Two days later, with my parents’ blessing, I quit my job. For the week following, my mood came and went like the tides. At the start of each new day, I awoke feeling liberated and enthused. My concept of what life could be expanded with each new thought. In the evenings, though, my enthusiasm retreated, and fear that I had made the wrong decision began to haunt me. But the glorious mornings continued to come, and my eagerness over all the new possibilities grew larger. That eagerness soon grew so large that it pushed out my lingering fears and replaced them confidence.
I have made the right decision, and my future is now mine to shape how I like.
Chocolate Peanut Butter Cheesecake
Adapted from Smitten Kitchen
Serves… a lot (2 for a week, or at least 12)
Note: I prepared the recipe as written here, and it was incredible. But, if I were to make it again, I would probably cut out the chocolate ganache topping. It was difficult to cut (shattering with each slice), and the cake already has so much chocolate in the crust and fudge layers that the ganache kind of just gilds the lily. But, if lily-gilding is your thing, go for it!
Note #2: I made my cheesecake in a 9-inch round cakepan. If you have a springform pan, I would recommend using that instead.
Note #3: You can bake this cake in a water bath, which promotes even cooking, though I found my cake to bake fine without this extra step.
9 oz (255 g) chocolate wafers (I used Oreo sides)
6 oz (170 g) bittersweet or semisweet chocolate, coarsely chopped
½ cup (95 g) packed dark brown sugar
7 tbsp (100 g) unsalted butter, melted
1 cup (235 ml) heavy whipping cream
13 oz (370 g) bittersweet or semisweet chocolate, coarsely chopped
2 8-oz packages (455 g) cream cheese, at room temperature
1 ¼ cups (320 g) smooth peanut butter
1 cup (200 g) granulated sugar
¾ cups (180 g) sour cream
3 large eggs
2 tsp (10 ml) vanilla extract
1/3 cup (80 ml) heavy whipping cream
4 ½ oz (130 g) bittersweet or semisweet chocolate, chopped
Make the chocolate crust: In a food processor, blend cookies, chopped chocolate, and brown sugar together until finely ground. (You can do this by hand by bashing up the cookies in a paper bag and mixing them with the chocolate, very finely chopped, and the brown sugar.) Drizzle in melted butter and process until crumbs begin to stick together, scraping down the bowl as necessary.
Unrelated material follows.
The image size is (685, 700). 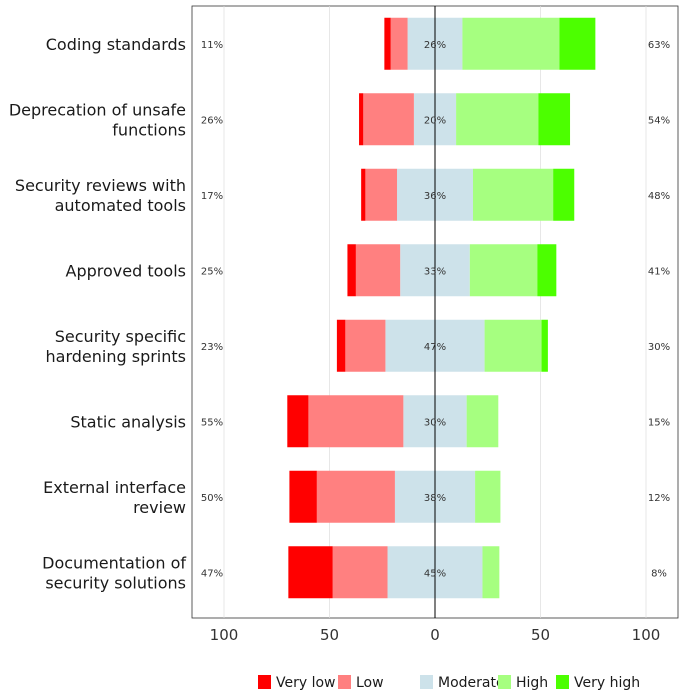 I want to click on legend: Very low Low Moderate High Very high, so click(x=449, y=683).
Transfer crumbs to a greased 9-inch cakepan. Evenly distribute crumbs along the bottom and sides (within ½ inch from the top) of the pan. (I find that keeping my fingers wet helps a lot here.) Chill the crust while making fudge layer.
Make fudge layer: Bring cream to a simmer in a large saucepan. Remove from heat, and whisk in the chocolate. Continue to whisk until chocolate is melted and mixture is smooth. Pour over the chocolate crust and spread in an even layer. Freeze until fudge is firm, about 30 minutes.
Preheat oven to 350°.
Make cheesecake layer: Using electric mixer, beat cream cheese, peanut butter, and sugar in a large bowl until well-blended and fluffy. Beat in sour cream; then the eggs, one at a time; and the vanilla. Mix until smooth. Pour over the now-chilled fudge layer.
Bake: Bake in the middle rack of the over for 75 to 90 minutes. When done, the outer edges of the cheesecake will feel firm and dry to the touch. The center of the cheesecake (about the innermost 2 inches) will still be quite wobbly. Transfer cheesecake to a rack to cool slightly, the place in the fridge to set for at least 3 hours.
Make ganache topping: Bring cream to a simmer in a small saucepan. Off the heat, whisk in the chocolate. Pour onto chilled cheesecake and spread to the edges. Return cheesecake to the fridge for the ganache to set, about 30 minutes.
*To write on cake: Mix 1/3 cup smooth peanut butter with 1 tbsp softened unsalted butter and ¼ cup powdered sugar. Beat until fluffy. Transfer to a bag to pipe onto cake. I used a sandwich bag, rather than a piping bag, which is why my lettering looks so… homemade.